Work request 1 — Before the entries, set down the passage on V-Day and Hillary Clinton's visit to Eastern Congo word for word, everything from "We witnessed Agnes" down to "later this month).".
Work request 2 — In the passage on V-Day and Hillary Clinton's visit to Eastern Congo, who is named as Director of V-Day Congo?
Work request 3 — Extend the passage on V-Day and Hillary Clinton's visit to Eastern Congo, picking up after its final sentence.

Text section —

We witnessed Agnes who is now a great leader, Winnie and Duncan deeply empowered and strong and Mumbi, fierce and kind and inspirational. (Editor's note: A full photo gallery from the trip will be posted later this month).
While all this was happening Secretary of State Hillary Clinton went to Eastern Congo, propelled there by our campaign and the many groups and individuals joined in this effort. She met with our activists: Christine Schuler-Deschryver, Director of V-Day Congo, Esther Noto, V-Day Activist from Goma, Dr. Mukwege, Founder of Panzi Hospital and Godfather of the V-Men's movement and Chou Chou Namegabe Nabintu, President of the South Kivu's Association of Women Journalists (AFEM), her radio media group that V-Day is funding, who brilliantly and passionately put forward strategies and plans of actions that we have worked on for years. For maybe the first time in history a U.S. Secretary of State made the systematic raping of women the reason to visit a country. Clinton's trip to Goma, Democratic Republic of Congo (DRC) signaled to the world that what happens to women actually matters. She listened to rape survivors, on the ground activists, and will hopefully be moved to action.

Excerpted data —
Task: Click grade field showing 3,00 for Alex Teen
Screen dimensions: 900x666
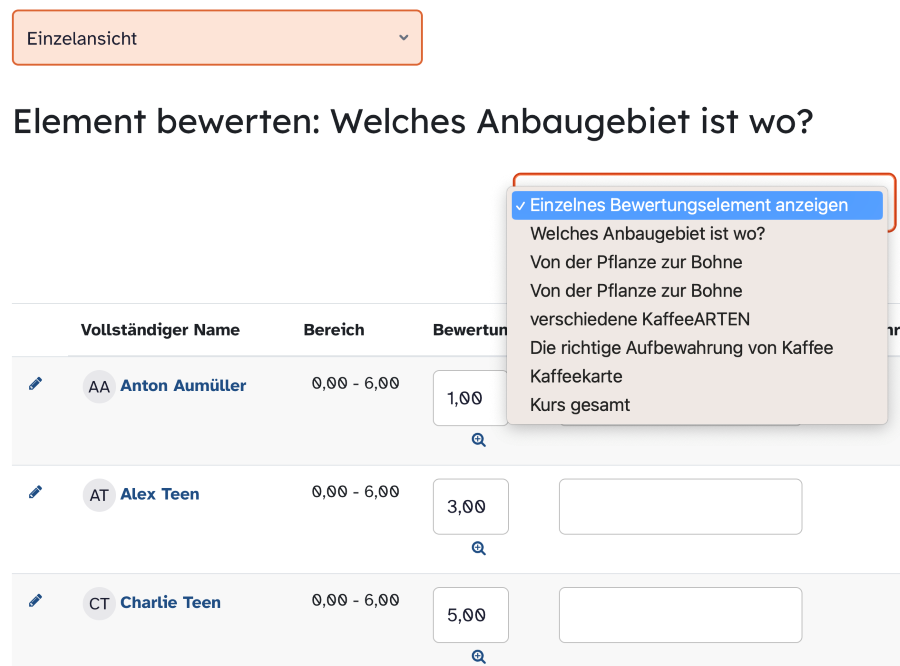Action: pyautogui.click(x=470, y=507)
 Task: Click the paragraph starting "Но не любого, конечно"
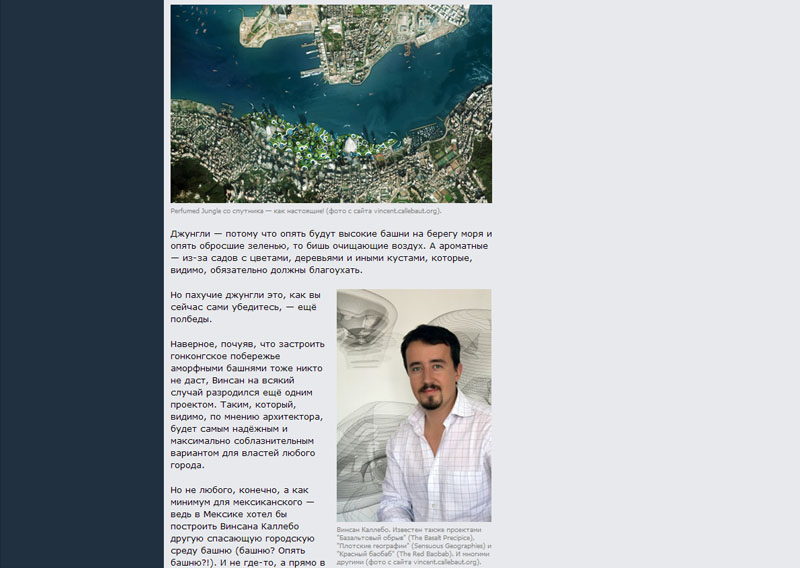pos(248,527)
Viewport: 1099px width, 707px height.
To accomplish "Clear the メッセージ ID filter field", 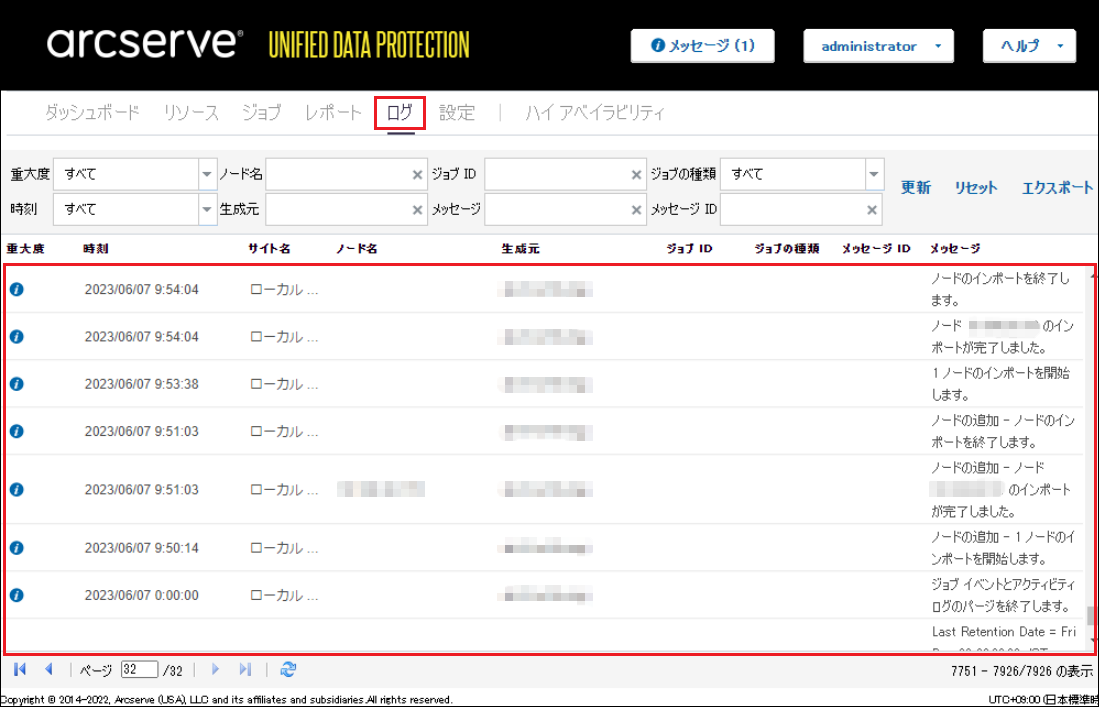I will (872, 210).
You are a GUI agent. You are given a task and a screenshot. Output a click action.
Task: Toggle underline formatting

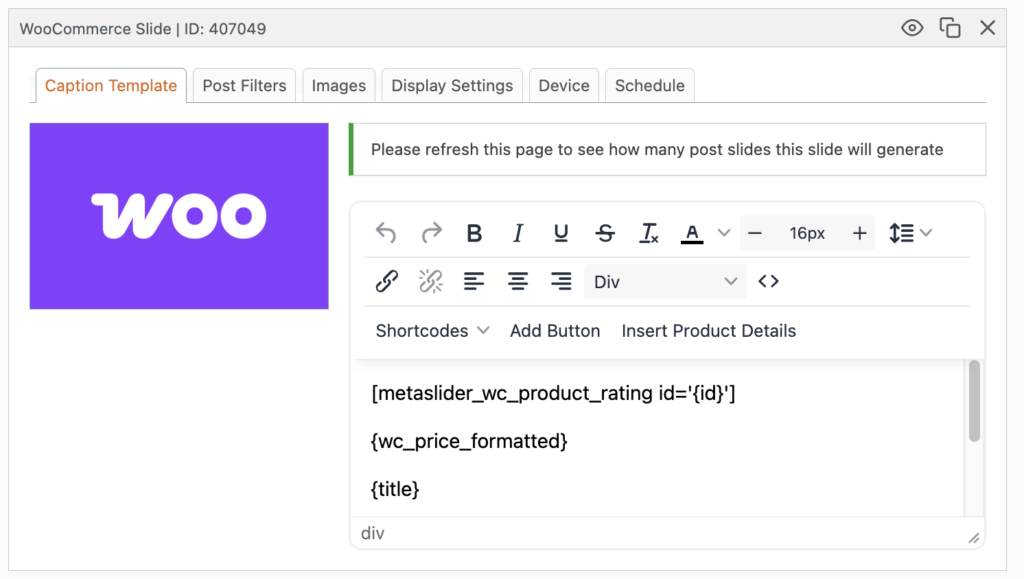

Response 1 —
We witnessed Agnes who is now a great leader, Winnie and Duncan deeply empowered and strong and Mumbi, fierce and kind and inspirational. (Editor's note: A full photo gallery from the trip will be posted later this month).

Response 2 — Christine Schuler-Deschryver

Response 3 —
For many years activists inside and outside of the Congo have worked tirelessly and invisibly to end the war and stop the insane violence being perpetrated against women and girls. They have built local organizations on shoe string budgets, given shelter and food and counseling to the violated, provided medical treatment for raped women in the middle of war zones, done everything in their power to wake up the world to the war in the Congo, talking, writing, blogging about the facts - the over 5 million dead; the hundreds and thousands of raped and tortured women and girls; the exploitation of minerals which fuels the war; the role of Rwanda and Uganda in fighting their lethal wars inside the Congo; the legacy of colonialism and murder that laid the path to all that is happening now. The visit of Secretary Clinton is a marker of this struggle. And, much work needs to be done. Pressure needs to be sustained.
We need to insist on diplomatic solutions to the war and say no to military solutions. We must make sure that the training of a Congolese women's police force actually happens, hold U.S. corporations accountable for their dealings in the DRC, end impunity by arresting and charging sexual terrorists and making them accountable for their acts, find support for a new Congolese Army, and support local women's groups on the ground.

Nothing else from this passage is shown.